Reinforcement learning : training and evaluation of agents in a graphical environment
Master Thesis
Author
Vintzilaiou, Vasiliki
Βιντζηλαίου, Βασιλική
Date
2025-10View/ Open
Keywords
Reinforcement learning ; Shared policy ; Agents ; Multi-agent graphic enviromentAbstract
This thesis investigates cooperative behavior in multi-agent reinforcement
learning through a shared-policy formulation based on Proximal Policy
Optimization (PPO). The study uses the Pistonball-v6 environment as a case
study, where multiple agents operate under partial observability and
decentralized execution while being controlled by a single shared neural policy.
The objective is to examine how coordination emerges without learned communication channels, centralized control, or agent-specific role specialization.
The implementation is based on a convolutional actor--critic architecture trained
with PPO using parameter sharing across all agents. The experimental analysis
focuses on the effects of hyperparameter selection, rollout length, entropy
regularization, fine-tuning strategies, and evaluation methodology. Multiple
training configurations and random seeds were evaluated in order to examine the
stability and reproducibility of cooperative behavior.
The results demonstrate that non-trivial coordination can emerge despite strong
observational and architectural constraints. Several configurations were able to
produce sustained cooperative behavior and maintain collective ball movement for
extended periods of time. At the same time, the experiments revealed substantial
sensitivity to initialization, stochasticity, and training dynamics, with policy
performance varying considerably across seeds and evaluation settings.
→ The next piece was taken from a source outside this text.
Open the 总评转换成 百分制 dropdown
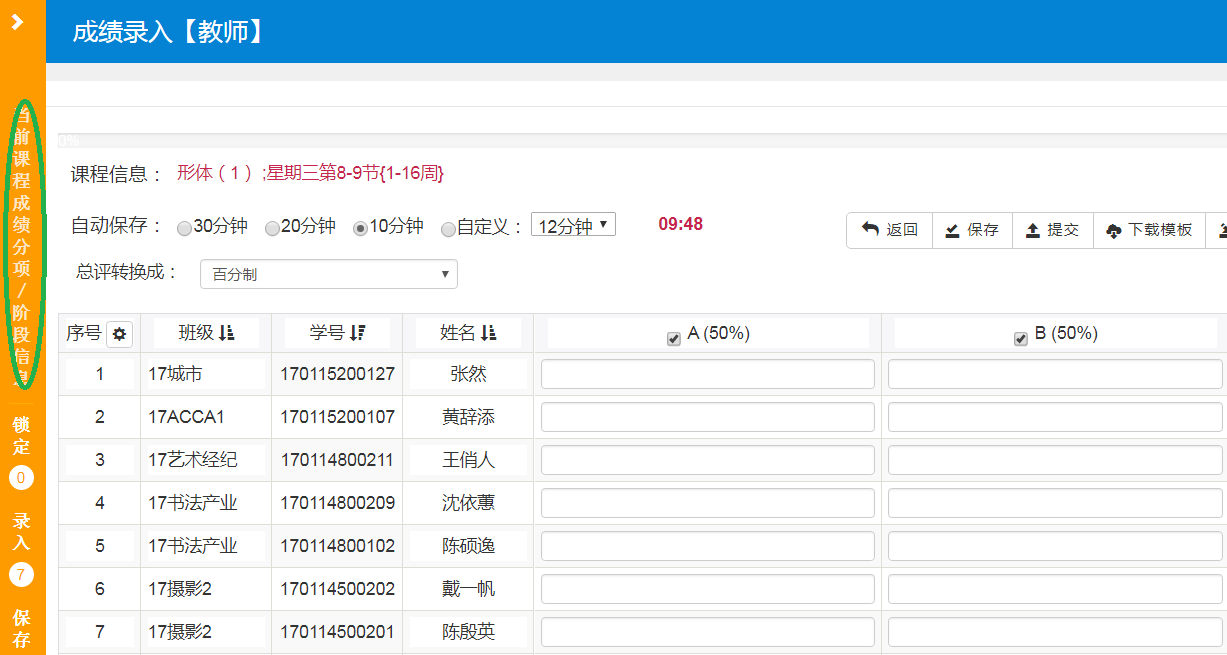The height and width of the screenshot is (655, 1227). coord(329,274)
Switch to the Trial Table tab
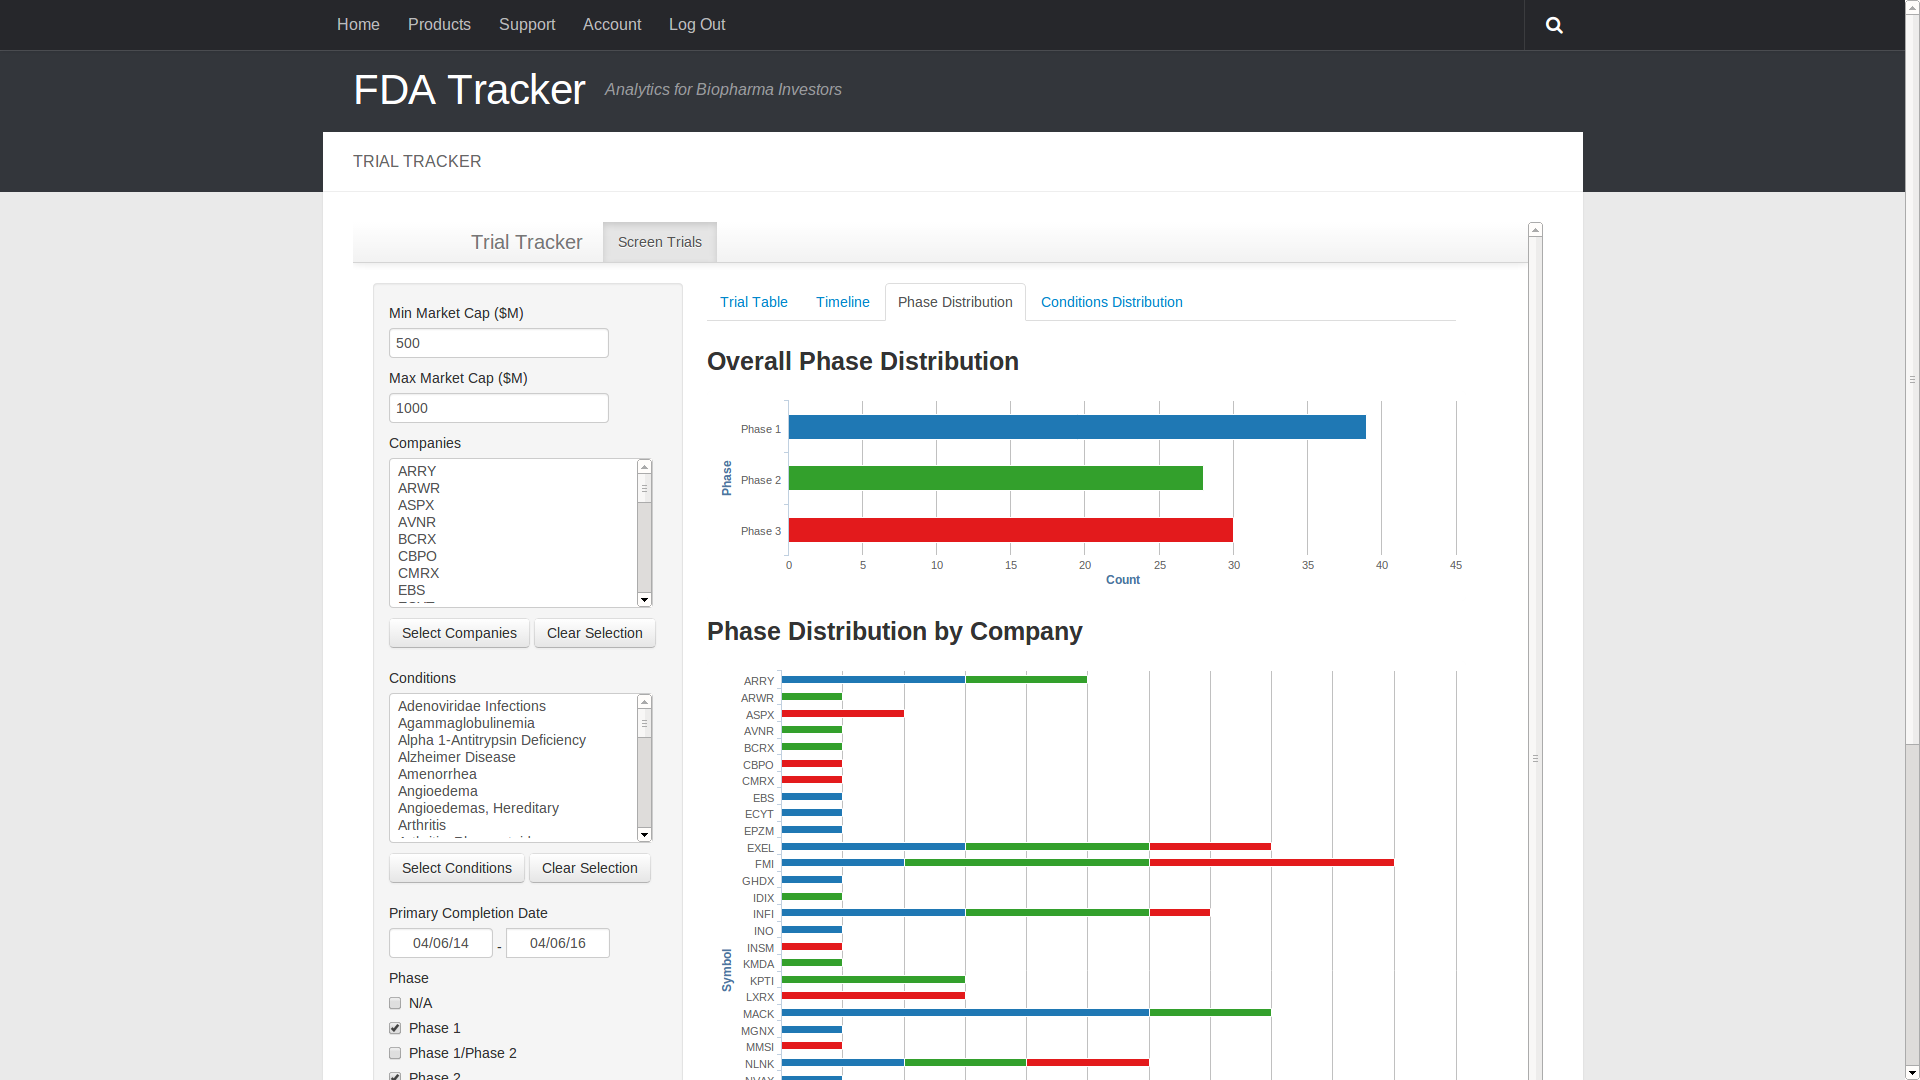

Additionally, in our experiments, stochastic evaluation consistently produced stronger and more
representative behavior than deterministic execution, suggesting that
stochasticity may contribute to behavioral adaptability in partially observable
cooperative environments.
Overall, the findings indicate that shared-policy PPO constitutes a viable
framework for studying coordination in cooperative multi-agent reinforcement
learning. Although the approach exhibits important limitations in terms of
stability and reproducibility, the results demonstrate that meaningful
cooperative behavior can emerge from relatively simple shared-policy
architectures without explicit communication mechanisms.